Ali'nin yüzünde sevecen bir gülümseme oluşmuştu.
"İsmin ne bakalım senin?"
"Masal'ım ben."
"Yaa öyle mi, en sevdiğin masal ne peki?"
"Hiç bilmiyorum ki." Dedi ellerini iki yana açıp.
"Annenle baban sana hiç masal anlatmadı mı?"
Masal başını eğip parmaklarına baktı.
"Annemlerin çok işi var." Dedi.
Ali'nin yüzündeki gülümseme yerini düşünceli bir ifadeye bırakmıştı.
"EMİNE MASAL!!"
Masal dadısının sesini duyduğu gibi fırlayıp kaçmıştı.
.........
"Ali?"
Yüzüme dik dik baktı. Büyümüştü.
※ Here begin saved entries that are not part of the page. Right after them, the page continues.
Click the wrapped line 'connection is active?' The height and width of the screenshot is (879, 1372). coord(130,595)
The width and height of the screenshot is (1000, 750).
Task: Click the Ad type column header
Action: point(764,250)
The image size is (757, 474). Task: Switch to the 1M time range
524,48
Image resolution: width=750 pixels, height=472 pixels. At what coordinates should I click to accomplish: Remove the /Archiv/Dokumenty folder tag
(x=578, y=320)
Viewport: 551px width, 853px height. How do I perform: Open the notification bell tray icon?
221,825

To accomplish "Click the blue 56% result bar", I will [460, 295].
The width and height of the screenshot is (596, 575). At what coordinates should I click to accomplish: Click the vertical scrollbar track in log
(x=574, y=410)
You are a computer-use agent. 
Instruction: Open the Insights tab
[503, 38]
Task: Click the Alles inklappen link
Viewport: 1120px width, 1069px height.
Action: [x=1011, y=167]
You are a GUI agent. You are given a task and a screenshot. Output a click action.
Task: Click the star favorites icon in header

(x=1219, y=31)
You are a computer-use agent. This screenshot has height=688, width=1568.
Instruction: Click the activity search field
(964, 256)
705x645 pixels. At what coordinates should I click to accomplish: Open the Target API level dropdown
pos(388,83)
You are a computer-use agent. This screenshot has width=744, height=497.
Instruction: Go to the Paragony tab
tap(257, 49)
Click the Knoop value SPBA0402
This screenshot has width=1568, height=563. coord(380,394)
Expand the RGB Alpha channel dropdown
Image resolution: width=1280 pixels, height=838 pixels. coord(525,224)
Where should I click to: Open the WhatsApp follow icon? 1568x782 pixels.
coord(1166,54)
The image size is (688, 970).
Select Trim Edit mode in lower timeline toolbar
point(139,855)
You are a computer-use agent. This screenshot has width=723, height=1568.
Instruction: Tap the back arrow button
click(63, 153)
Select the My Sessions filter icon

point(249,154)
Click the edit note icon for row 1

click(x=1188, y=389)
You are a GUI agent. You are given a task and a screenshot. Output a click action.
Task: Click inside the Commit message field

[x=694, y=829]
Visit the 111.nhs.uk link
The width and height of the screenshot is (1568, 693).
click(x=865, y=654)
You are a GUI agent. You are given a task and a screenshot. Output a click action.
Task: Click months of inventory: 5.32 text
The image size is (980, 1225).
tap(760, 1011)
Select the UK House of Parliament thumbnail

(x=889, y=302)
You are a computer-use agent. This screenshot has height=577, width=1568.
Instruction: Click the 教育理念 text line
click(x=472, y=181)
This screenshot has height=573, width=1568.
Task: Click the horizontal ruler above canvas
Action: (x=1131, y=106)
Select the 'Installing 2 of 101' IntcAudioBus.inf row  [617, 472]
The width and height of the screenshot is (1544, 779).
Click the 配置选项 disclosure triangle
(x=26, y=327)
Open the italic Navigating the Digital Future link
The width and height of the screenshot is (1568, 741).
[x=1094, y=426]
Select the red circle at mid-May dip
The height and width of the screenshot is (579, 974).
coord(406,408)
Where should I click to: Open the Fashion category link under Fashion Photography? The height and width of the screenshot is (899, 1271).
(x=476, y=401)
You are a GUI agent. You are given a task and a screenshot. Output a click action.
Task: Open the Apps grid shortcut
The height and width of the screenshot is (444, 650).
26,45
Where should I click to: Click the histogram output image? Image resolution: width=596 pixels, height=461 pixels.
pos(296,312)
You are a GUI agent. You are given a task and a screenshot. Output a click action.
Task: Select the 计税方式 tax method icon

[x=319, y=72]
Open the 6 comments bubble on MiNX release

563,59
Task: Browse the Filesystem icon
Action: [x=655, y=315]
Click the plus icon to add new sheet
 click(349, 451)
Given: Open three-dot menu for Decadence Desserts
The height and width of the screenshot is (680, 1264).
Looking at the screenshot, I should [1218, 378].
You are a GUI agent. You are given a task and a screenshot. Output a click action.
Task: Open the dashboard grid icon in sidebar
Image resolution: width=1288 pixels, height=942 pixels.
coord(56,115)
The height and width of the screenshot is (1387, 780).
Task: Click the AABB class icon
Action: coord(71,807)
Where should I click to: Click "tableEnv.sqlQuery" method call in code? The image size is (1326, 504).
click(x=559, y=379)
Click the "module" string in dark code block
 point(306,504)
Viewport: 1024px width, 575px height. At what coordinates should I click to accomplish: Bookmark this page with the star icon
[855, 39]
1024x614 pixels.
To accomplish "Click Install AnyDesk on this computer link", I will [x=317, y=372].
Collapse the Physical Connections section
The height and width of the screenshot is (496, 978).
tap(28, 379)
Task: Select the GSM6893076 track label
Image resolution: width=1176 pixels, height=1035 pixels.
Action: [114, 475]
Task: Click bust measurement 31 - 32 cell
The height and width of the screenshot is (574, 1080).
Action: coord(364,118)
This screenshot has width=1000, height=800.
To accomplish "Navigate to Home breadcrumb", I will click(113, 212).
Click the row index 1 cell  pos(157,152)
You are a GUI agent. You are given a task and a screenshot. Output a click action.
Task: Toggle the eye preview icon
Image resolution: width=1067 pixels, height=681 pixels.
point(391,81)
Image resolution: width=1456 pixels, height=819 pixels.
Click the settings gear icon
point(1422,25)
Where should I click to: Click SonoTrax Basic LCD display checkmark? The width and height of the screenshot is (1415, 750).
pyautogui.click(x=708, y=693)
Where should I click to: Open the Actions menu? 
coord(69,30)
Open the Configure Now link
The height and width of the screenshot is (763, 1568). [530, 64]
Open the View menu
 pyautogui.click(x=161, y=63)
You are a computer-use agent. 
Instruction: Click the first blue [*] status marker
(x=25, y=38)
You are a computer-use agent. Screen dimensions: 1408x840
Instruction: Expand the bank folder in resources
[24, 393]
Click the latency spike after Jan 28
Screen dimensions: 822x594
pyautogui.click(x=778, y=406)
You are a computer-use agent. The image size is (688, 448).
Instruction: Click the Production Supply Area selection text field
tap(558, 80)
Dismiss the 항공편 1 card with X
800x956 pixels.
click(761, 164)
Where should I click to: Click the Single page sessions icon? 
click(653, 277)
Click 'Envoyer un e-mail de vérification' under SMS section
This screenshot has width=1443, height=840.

Kas yapmıştı. Geçen on yılda bir fitness salonuna yazılmış olmalıydı. Gözleri hafif çekik ve koyu kahveydi. Maşallahı vardı doğrusu. Ben hayran hayran ona bakarken bıkkın bir sesle konuştu:
"Sana sesleniyorum, aklın nerede?" Dedi.
Aman yarabbi bu hayvan da kimdi böyle? Benim tanıdığım Ali sessiz, kibar, sevgi dolu bir çocuktu. İçimde uçuşan kelebeklerin kanatları hayal kırıklığı isimli kerpeten tarafından tek tek kopartılırken:
"Senin ne işin var burada." Dedim.
Başını hafifçe yana çevirdi ve sinirle güldü. Hala çok tatlı gülüyordu. Elimde patlamaya hazır bir saatli bombaya benzese de...
"Bak, baban beni buna zorlamasa hayatta işimi gücümü bırakıp sana bakıcılık yapmazdım. Ama madem zorundayım, sana tek bir şey söyleyeceğim. Seni şımartan annene de babana da benzemem ben. Sana seslendiğimde dönüp bakacaksın."
Kalbimin ezildiğini hissettim. Sesim titreyerek sordum:
"Korumam sen misin?"
"Evet küçük hanım, başka sorunuz yoksa sizi sınıfa bırakacağım. Ders çıkışı da alıp eve götüreceğim. Planın varsa iptal et. Evde oturuyorsun bugün."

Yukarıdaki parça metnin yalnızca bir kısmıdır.